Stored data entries
=======

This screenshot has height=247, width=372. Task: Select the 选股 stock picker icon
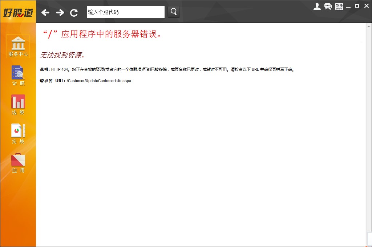coord(18,104)
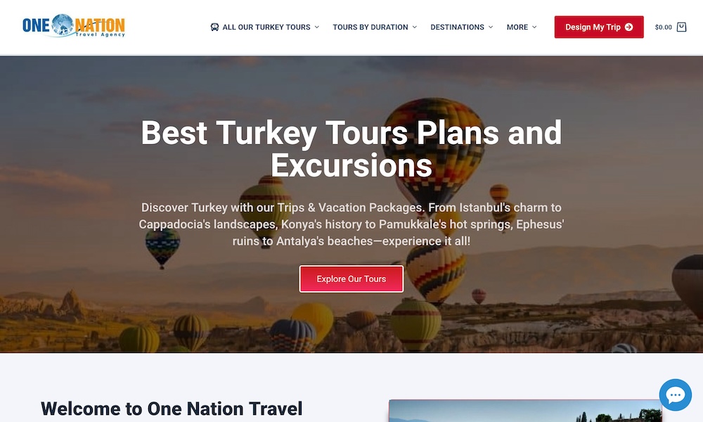Expand the Destinations chevron arrow

click(491, 27)
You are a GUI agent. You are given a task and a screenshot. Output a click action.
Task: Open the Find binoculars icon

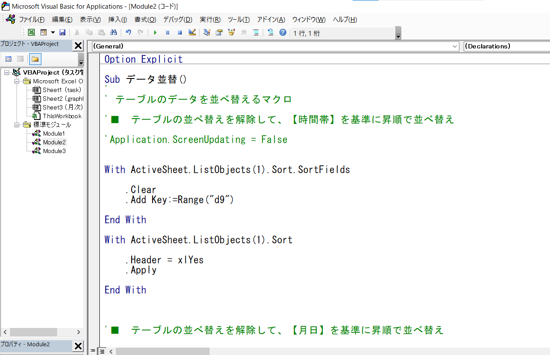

=======

■ **TASK BRIEF**: The records above need to be given again exactly. Omit the pictures.

■ **EXPECTED OUTPUT**:
This screenshot has height=247, width=372. Task: Select the 选股 stock picker icon
coord(18,104)
Expand the Destinations chevron arrow

click(491, 27)
You are a GUI agent. You are given a task and a screenshot. Output a click action.
Task: Open the Find binoculars icon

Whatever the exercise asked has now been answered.